Aufgrund der positiven Reaktionen auf diesen Ausflug in die Kunstwelt wurde alsbald die Entscheidung getroffen, das Projekt fortzusetzen. Bereits im Frühling 2017 wurde am nächsten Kapitel getüftelt. „Zu jenem Zeitpunkt wurde auch ich von einer Agentur angesprochen, die Künstler an Partner aus anderen Bereichen vermittelt“, erinnert sich die Pariserin Betty Mariani. „Daraufhin habe ich eine Auswahl meiner Arbeiten übersandt und auf Antwort gewartet; zunächst wusste ich gar nicht, worum es gehen würde.“

An die Welt der Mode war die junge Frau zuvor noch nie angestreift, und es war ihr auch nicht in den Sinn gekommen. Selbst wenn man es etwa ihrer von Dior übernommenen Arbeit „Portraits 01“, die nur 40 mal 40 Zentimeter groß ist, nicht gleich ansehen mag: Wichtige Inspiration für Mariani sind neben der Kunstrichtung des abstrakten Expressionismus auch Positionen der Street Art: „Anfangs habe ich selbst mit Kunst im öffentlichen Raum experimentiert und später meine Malweise auf die Leinwand übertragen. Natürlich ist Public Art häufig mit einer politischen Message aufgeladen. Es gibt aber auch einen poetischen Part, der mir persönlich sehr wichtig ist“, hält Mariani gegenüber dem „Schaufenster“ fest.

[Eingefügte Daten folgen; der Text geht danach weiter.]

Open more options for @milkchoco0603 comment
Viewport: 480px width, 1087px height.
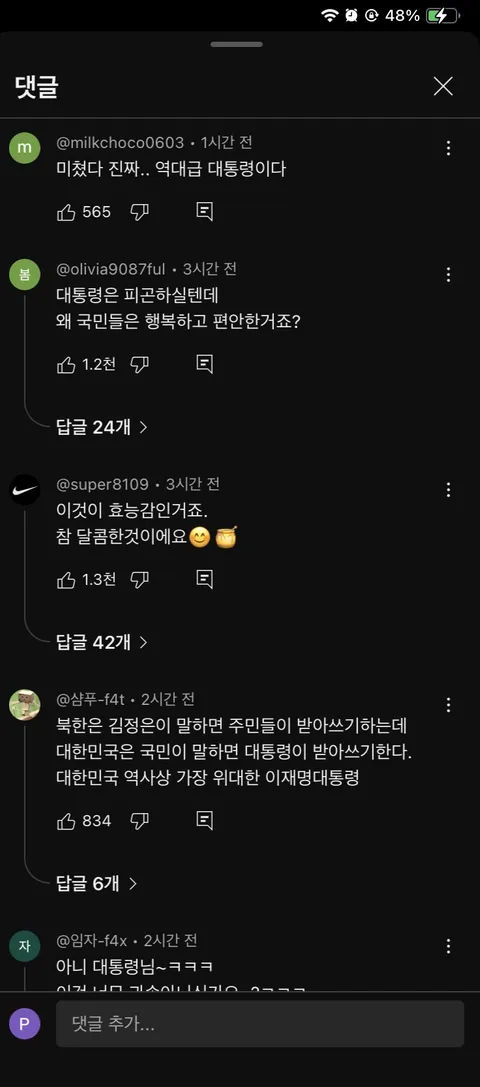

Handlich. Die 1994 lancierte Tasche wurde zu Ehren von Lady Diana umbenannt.
Handlich. Die 1994 lancierte Tasche wurde zu Ehren von Lady Diana umbenannt.(c) DR

Oberfläche mit Struktur. An der Zusammenarbeit mit dem Maison Dior – „immerhin nur 20 Minuten mit der Métro von meinem Studio entfernt; das erleichtert natürlich die Kommunikation“ – lobt Mariani den reibungslosen Ablauf und die Geschwindigkeit. Beeindruckt zeigt sie sich nach wie vor von der großen Expertise der Ateliers: „Der erste Prototyp meiner Tasche war im Juli des vergangenen Jahres fertig, und ich muss sagen: Er war von Anfang an perfekt. Am wichtigsten war mir, dass die Oberfläche nicht glatt sein sollte, sondern strukturiert, weil das meiner Technik des Farbauftrags in den ,Tableaux-texture‘ entspricht“, lobt Mariani das Fingerspitzen- und ästhetische Feingefühl der Kunsthandwerker.

(c) Ivan Vandel

Wenngleich sie, ungeachtet der Inspirationen aus der Street Art, mit ihrer Arbeit nicht unbedingt politische Messages verbreiten möchte, fühlt sich Betty Mariani doch den Statements von Maria Grazia Chiuri in deren Dior-Kollektionen verbunden. In ihrer Sommerkollektion schickte diese ja ein T-Shirt mit der Aufschrift „Why have there been no great women artists?“ über den Laufsteg. Mariani gibt sich zuversichtlich: „Die Frage ist berechtigt, wenn man in der Kunstgeschichte weiter zurückblickt. In meiner Generation wird es aber deutlich einfacher für Frauen, sich Zugang zum Kunstmarkt zu verschaffen und sichtbar zu werden. Ich habe wirklich den Eindruck, dass sich gerade etwas zum Positiven verändert.“

Auch für Betty Mariani selbst übrigens, die seit Beginn der Zusammenarbeit deutlich die Auswirkungen ihres gesteigerten Bekanntheitsgrades spürt und etwa schon von einigen Pariser Galerien kontaktiert wurde. Ein internationales Kunstprojekt könnte ebenfalls als direkte Folge der Kooperation bald Gestalt annehmen. Und Mariani dürfte nicht die letzte Künstlerin sein, der das Kunstengagement von Dior zugutekommt: Eine Fortsetzung des „Lady Dior Art“-Projekts ist geplant.

Tasche einer Lady

Liebe auf den ersten Blick. Als die Tasche 1994 herausgebracht wurde, trug sie noch keinen offiziellen Namen (das war damals ohnehin weniger üblich als heute). Inoffiziell nannte man die kleine Handtasche „Chouchou“, also Liebling. Und zu einem Taschenliebling wurde das kleine Modell auch wirklich, als Bernadette Chirac es der Prinzessin von Wales bei einem Paris-Besuch als Präsent überreichte. Lady Diana verliebte sich in die Tasche, die ihr zu Ehren 1995 in „Lady Dior“ umbenannt wurde und weiterhin einer der Bestseller des Hauses ist.